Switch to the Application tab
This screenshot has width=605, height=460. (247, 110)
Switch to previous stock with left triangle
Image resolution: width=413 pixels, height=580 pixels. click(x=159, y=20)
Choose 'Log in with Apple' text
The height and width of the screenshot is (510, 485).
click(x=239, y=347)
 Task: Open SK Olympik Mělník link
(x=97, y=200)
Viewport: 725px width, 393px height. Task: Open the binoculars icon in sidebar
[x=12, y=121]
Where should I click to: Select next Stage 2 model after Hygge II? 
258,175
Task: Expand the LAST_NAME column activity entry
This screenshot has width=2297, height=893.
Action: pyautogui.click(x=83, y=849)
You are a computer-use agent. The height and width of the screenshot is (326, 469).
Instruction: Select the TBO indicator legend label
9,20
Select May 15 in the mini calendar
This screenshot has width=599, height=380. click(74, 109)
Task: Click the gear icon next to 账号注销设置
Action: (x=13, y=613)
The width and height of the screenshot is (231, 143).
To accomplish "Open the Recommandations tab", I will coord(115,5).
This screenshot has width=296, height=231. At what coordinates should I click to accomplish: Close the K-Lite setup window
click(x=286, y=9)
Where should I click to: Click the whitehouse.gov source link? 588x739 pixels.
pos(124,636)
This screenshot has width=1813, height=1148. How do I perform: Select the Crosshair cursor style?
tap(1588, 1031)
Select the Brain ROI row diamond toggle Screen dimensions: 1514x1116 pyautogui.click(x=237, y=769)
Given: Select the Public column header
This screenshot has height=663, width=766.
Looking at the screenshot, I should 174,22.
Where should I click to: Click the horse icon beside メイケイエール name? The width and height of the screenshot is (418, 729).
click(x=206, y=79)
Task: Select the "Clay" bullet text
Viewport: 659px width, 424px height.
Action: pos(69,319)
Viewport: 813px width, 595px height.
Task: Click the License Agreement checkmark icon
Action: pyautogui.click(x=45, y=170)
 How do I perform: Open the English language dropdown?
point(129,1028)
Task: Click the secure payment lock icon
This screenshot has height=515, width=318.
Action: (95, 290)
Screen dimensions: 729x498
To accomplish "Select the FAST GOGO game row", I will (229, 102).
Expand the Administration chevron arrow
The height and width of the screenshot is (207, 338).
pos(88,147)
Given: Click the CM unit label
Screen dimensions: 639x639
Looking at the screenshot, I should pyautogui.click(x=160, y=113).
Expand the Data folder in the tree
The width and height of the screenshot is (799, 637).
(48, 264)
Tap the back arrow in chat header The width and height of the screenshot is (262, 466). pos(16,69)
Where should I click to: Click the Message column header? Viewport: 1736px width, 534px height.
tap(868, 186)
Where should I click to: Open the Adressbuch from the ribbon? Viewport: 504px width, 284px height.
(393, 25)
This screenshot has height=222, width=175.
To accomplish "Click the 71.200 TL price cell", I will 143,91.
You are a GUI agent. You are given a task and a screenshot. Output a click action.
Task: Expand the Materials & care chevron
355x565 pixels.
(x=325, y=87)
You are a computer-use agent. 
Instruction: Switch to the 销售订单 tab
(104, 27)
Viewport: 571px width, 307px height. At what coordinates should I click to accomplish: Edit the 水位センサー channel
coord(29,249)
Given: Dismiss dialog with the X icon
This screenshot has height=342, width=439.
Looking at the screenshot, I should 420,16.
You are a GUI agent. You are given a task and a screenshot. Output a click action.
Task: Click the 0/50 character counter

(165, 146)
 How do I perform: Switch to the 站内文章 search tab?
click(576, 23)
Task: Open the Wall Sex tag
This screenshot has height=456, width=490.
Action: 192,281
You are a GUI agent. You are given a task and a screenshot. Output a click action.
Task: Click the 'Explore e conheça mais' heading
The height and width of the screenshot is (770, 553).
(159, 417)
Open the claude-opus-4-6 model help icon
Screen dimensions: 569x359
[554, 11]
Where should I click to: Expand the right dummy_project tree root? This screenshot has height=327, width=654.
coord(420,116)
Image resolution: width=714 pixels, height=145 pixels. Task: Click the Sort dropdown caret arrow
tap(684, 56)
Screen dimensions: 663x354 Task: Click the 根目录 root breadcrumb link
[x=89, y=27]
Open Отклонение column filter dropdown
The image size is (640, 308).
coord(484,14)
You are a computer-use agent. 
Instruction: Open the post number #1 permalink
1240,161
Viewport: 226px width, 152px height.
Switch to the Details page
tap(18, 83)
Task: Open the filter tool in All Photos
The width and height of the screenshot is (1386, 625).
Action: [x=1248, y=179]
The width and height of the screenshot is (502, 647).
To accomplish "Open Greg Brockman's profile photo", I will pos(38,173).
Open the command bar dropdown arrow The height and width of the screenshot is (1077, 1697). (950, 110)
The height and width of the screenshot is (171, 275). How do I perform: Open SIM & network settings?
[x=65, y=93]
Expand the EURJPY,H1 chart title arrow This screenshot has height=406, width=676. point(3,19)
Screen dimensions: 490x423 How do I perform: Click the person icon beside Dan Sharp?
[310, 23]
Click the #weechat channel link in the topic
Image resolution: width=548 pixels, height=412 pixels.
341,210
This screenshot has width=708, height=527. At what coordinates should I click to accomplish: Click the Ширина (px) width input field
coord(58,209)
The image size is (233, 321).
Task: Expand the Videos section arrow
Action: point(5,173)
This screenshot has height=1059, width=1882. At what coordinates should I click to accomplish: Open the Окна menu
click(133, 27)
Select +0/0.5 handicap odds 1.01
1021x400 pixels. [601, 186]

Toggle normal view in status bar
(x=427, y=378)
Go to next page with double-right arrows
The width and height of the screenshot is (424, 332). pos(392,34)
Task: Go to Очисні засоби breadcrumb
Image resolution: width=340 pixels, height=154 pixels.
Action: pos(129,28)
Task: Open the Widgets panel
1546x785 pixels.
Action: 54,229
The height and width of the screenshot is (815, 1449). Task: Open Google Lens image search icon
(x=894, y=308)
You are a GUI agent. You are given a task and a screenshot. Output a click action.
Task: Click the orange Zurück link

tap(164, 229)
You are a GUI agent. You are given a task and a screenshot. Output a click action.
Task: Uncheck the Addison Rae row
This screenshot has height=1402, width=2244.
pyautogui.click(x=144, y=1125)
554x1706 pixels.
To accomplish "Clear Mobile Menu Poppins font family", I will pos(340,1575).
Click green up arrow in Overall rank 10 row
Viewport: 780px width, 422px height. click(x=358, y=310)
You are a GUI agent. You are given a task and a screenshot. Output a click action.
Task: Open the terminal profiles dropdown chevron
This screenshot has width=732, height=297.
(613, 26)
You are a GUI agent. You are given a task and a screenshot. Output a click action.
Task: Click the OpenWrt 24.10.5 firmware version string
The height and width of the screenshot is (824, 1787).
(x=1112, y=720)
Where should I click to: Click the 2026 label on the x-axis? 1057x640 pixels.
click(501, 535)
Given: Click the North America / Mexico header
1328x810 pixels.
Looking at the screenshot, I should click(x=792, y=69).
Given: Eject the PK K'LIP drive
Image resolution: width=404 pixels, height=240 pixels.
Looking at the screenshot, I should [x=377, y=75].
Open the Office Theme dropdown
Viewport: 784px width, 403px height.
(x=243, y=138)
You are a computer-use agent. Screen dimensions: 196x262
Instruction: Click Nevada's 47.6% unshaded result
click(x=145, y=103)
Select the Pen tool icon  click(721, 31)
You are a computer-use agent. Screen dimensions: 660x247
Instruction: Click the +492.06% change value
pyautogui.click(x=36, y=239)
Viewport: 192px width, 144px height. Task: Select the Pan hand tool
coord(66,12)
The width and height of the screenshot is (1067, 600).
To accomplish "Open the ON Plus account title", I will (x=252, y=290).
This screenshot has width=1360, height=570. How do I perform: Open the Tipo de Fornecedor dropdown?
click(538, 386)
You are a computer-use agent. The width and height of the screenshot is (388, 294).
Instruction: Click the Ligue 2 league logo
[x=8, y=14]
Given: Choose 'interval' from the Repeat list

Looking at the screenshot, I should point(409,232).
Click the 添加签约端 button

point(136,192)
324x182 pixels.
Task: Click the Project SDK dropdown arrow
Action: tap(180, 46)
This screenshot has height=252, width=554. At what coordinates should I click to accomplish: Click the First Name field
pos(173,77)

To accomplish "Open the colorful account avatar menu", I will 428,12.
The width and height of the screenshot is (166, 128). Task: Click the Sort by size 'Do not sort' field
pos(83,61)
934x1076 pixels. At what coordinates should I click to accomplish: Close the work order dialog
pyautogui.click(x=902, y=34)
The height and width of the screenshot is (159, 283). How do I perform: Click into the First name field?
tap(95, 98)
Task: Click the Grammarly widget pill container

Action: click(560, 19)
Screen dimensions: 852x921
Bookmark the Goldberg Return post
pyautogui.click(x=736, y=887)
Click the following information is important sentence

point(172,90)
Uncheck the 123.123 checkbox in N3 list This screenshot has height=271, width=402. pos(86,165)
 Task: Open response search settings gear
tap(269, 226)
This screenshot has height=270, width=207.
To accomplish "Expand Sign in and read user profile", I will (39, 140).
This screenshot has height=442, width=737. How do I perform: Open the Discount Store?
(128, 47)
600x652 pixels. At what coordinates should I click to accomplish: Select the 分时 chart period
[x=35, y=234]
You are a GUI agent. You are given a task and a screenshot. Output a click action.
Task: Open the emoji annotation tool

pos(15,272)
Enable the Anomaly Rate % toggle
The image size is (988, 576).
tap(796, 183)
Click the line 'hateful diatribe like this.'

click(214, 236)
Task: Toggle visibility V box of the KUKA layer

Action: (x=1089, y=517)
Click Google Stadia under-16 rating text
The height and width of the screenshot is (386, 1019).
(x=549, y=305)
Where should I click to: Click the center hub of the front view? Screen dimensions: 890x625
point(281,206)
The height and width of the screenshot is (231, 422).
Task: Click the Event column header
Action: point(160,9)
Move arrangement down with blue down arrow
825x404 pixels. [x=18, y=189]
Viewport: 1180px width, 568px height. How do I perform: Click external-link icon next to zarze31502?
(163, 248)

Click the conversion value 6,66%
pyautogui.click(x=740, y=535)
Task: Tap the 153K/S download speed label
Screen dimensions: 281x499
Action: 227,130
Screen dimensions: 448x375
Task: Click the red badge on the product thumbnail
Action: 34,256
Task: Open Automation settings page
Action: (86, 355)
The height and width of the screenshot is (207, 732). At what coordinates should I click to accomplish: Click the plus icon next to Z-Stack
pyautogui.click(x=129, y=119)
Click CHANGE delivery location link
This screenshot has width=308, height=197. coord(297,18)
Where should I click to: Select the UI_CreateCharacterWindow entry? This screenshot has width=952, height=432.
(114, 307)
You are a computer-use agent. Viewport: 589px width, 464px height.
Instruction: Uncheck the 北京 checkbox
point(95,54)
^^^^^^^^^^^^^^^^
**What is asked**
Update the items from the line with "You are a computer-use agent. Screen dimensions: 196x262" to the line with "pyautogui.click(x=902, y=34)", replacing "Pen tool icon" with "Pencil tool icon" and leaving everything else unchanged. Return only those lines.

**Task solution**
You are a computer-use agent. Screen dimensions: 196x262
Instruction: Click Nevada's 47.6% unshaded result
click(x=145, y=103)
Select the Pencil tool icon  click(721, 31)
You are a computer-use agent. Screen dimensions: 660x247
Instruction: Click the +492.06% change value
pyautogui.click(x=36, y=239)
Viewport: 192px width, 144px height. Task: Select the Pan hand tool
coord(66,12)
The width and height of the screenshot is (1067, 600).
To accomplish "Open the ON Plus account title", I will (x=252, y=290).
This screenshot has width=1360, height=570. How do I perform: Open the Tipo de Fornecedor dropdown?
click(538, 386)
You are a computer-use agent. The width and height of the screenshot is (388, 294).
Instruction: Click the Ligue 2 league logo
[x=8, y=14]
Given: Choose 'interval' from the Repeat list

Looking at the screenshot, I should point(409,232).
Click the 添加签约端 button

point(136,192)
324x182 pixels.
Task: Click the Project SDK dropdown arrow
Action: tap(180, 46)
This screenshot has height=252, width=554. At what coordinates should I click to accomplish: Click the First Name field
pos(173,77)

To accomplish "Open the colorful account avatar menu", I will 428,12.
The width and height of the screenshot is (166, 128). Task: Click the Sort by size 'Do not sort' field
pos(83,61)
934x1076 pixels. At what coordinates should I click to accomplish: Close the work order dialog
pyautogui.click(x=902, y=34)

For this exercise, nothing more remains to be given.